Q7) What is the base current if β=300? ans to Q6/300

i am treating all three resistors as voltage divider ladder. Not sure this is the right way. i want base volts to be 0.7 but doing this doesnt let me.

not sure this is right
If you don't show your work, you don't get partial credit. So all I can do is start from your unsupported answer to Q1 and say that it is wrong. With no work shown, I have no basis upon which to tell why it is wrong.

But consider this: What is the (assumed) base-emitter voltage on a transistor that is in the active region of operation?

Bernie564

Joined Nov 28, 2014
7
If you don't show your work, you don't get partial credit. So all I can do is start from your unsupported answer to Q1 and say that it is wrong. With no work shown, I have no basis upon which to tell why it is wrong.

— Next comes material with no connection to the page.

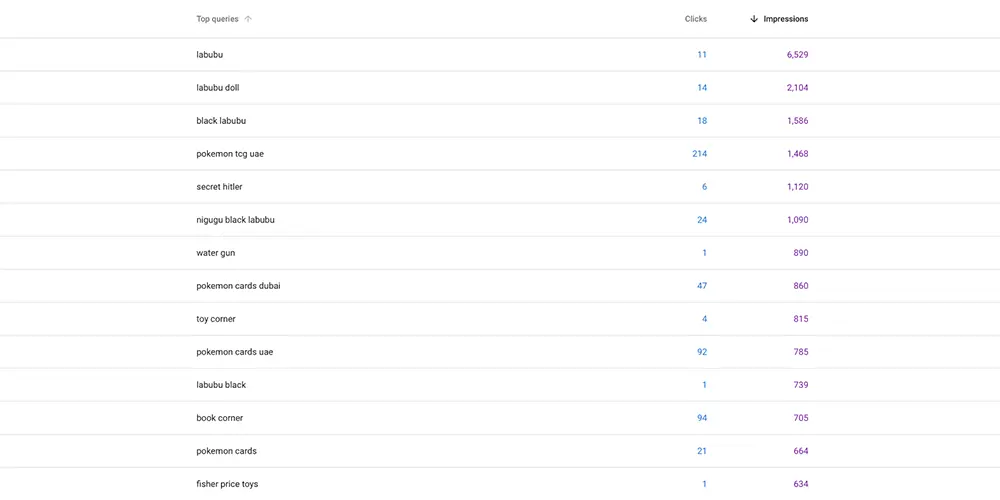Click the 214 clicks value
The width and height of the screenshot is (1000, 500).
click(699, 154)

But consider this: What is the (assumed) base-emitter voltage on a transistor that is in the active region of operation?
Sorry WBahn, i thought my little explanation would be ok. I treated the three resistors as in series as a voltage divider network to get the answer for Q1 but my gut says it should be ~0.7V as that would be the b-e voltage of the tansistor in the active region. If that is right then the PD seen by Rc and Rb in series is 9.0V - VR1 = 9-0.7 = 8.3V. I think my next step should be then to rework the potential divider (only Rc and Rb) to work out Vc etc etc....am i finally on the right route? I hope so and thank you for you patience.

WBahn

Joined Mar 31, 2012
26,398
Sorry WBahn, i thought my little explanation would be ok. I treated the three resistors as in series as a voltage divider network to get the answer for Q1 but my gut says it should be ~0.7V as that would be the b-e voltage of the tansistor in the active region. If that is right then the PD seen by Rc and Rb in series is 9.0V - VR1 = 9-0.7 = 8.3V. I think my next step should be then to rework the potential divider (only Rc and Rb) to work out Vc etc etc....am i finally on the right route? I hope so and thank you for you patience.
In order to treat the three resistors as in series, what has to be true? They must all have the same (or very nearly the same) current. By assuming no base current for the transistor, we can treat Rb and R1 as being in series, but are Rb and Rc in series, even approximately? If they are, then that requires that there be little to no collector current in the transistor and we have no basis for such an assumption.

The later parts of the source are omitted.